Preprocessing the Data
---------

We use torch.utils.data.DataLoader to load the data such that it can be used for training. Minimal data transformation is applied, but most importantly, pixel values are mapped to the [0,1]-interval, done by tranforms.ToTensor().

We also initialise Colab's GPU for training.


In [0]:
data_transforms = {
    'train': transforms.Compose([
        transforms.RandomResizedCrop(224),
        transforms.ToTensor(),
    ]),
    'val': transforms.Compose([
        transforms.Resize(224),
        transforms.CenterCrop(224),
        transforms.ToTensor(),
    ]),
}

data_dir = './rijks_by_material_filtered/rijks_jpg/'

image_datasets = {x: datasets.ImageFolder(os.path.join(data_dir, x),
                                          data_transforms[x])
                  for x in ['train', 'val']}
dataloaders = {x: torch.utils.data.DataLoader(image_datasets[x], batch_size=32,
                                             shuffle=True, num_workers=4)
              for x in ['train', 'val']}
dataset_sizes = {x: len(image_datasets[x]) for x in ['train', 'val']}
class_names = image_datasets['train'].classes

device = torch.device("cuda:0" if torch.cuda.is_available() else "cpu")

Training the model
------------------

The following function retrains the initialised model on the provided dataset



In [0]:
def train_model(model, criterion, optimizer, num_epochs=25):
    since = time.time()
    time_elapsed = 0

    best_model_wts = copy.deepcopy(model.state_dict())
    best_acc = 0.0

    for epoch in range(num_epochs):
        print('Epoch {}/{}'.format(epoch+1, num_epochs))
        print('-' * 10)

        # Each epoch has a training and validation phase
        for phase in ['train', 'val']:
            if phase == 'train':
                model.train()  # Set model to training mode
            else:
                model.eval()   # Set model to evaluate mode

            running_loss = 0.0
            running_corrects = 0

            # Iterate over data.
            for inputs, labels in dataloaders[phase]:
                inputs = inputs.to(device)
                labels = labels.to(device)

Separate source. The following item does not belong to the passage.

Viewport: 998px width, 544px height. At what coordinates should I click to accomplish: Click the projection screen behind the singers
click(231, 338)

                # zero the parameter gradients
                optimizer.zero_grad()

                # forward
                # track history if only in train
                with torch.set_grad_enabled(phase == 'train'):
                    outputs = model(inputs)
                    _, preds = torch.max(outputs, 1)
                    loss = criterion(outputs, labels)

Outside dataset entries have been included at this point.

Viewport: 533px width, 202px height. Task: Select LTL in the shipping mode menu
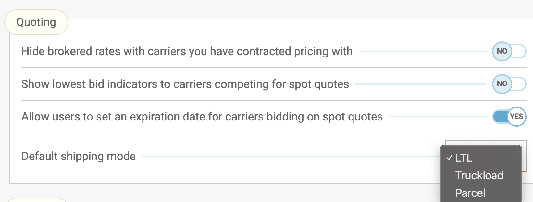(x=464, y=158)
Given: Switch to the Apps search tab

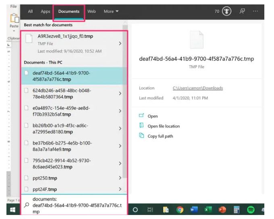Looking at the screenshot, I should pyautogui.click(x=46, y=12).
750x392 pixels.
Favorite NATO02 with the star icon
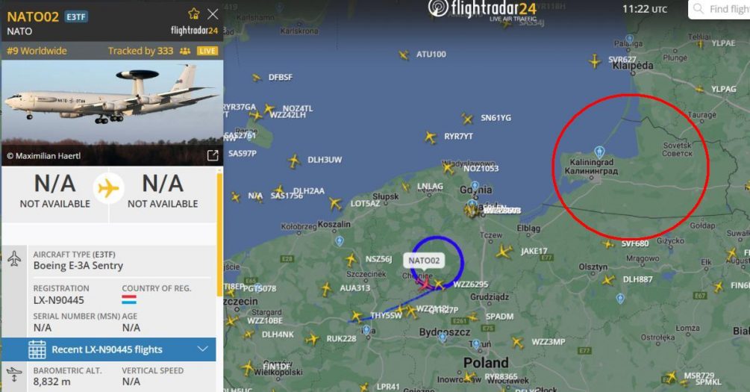[194, 14]
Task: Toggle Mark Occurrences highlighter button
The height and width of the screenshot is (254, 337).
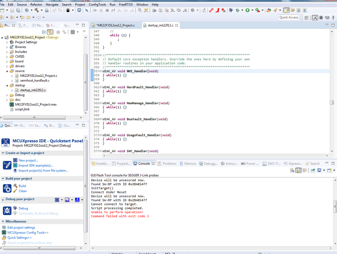Action: (286, 10)
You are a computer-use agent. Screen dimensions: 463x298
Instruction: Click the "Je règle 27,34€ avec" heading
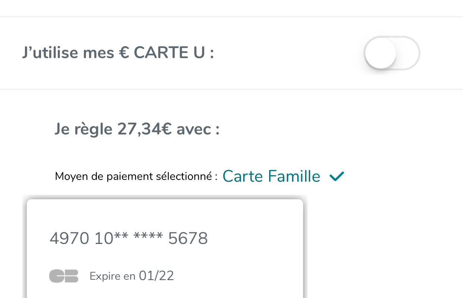(137, 129)
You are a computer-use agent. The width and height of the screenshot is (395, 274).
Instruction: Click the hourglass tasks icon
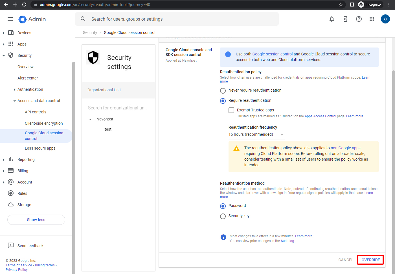point(345,19)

                    # backward + optimize only if in training phase
                    if phase == 'train':
                        loss.backward()
                        optimizer.step()

                # statistics
                running_loss += loss.item() * inputs.size(0)
                running_corrects += torch.sum(preds == labels.data)

            epoch_loss = running_loss / dataset_sizes[phase]
            epoch_acc = running_corrects.double() / dataset_sizes[phase]

            print('{} Loss: {:.4f} Acc: {:.4f}'.format(
                phase, epoch_loss, epoch_acc))

            # deep copy the model
            if phase == 'val' and epoch_acc > best_acc:
                best_acc = epoch_acc
                best_model_wts = copy.deepcopy(model.state_dict())
        
        epoch_time = time.time() - time_elapsed - since
        time_elapsed = time.time() - since
        print('Epoch complete in {:.0f}m {:.0f}s'.format(
              epoch_time // 60, time_elapsed % 60))
        print('Total time {:.0f}m {:.0f}s'.format(
              time_elapsed // 60, time_elapsed % 60))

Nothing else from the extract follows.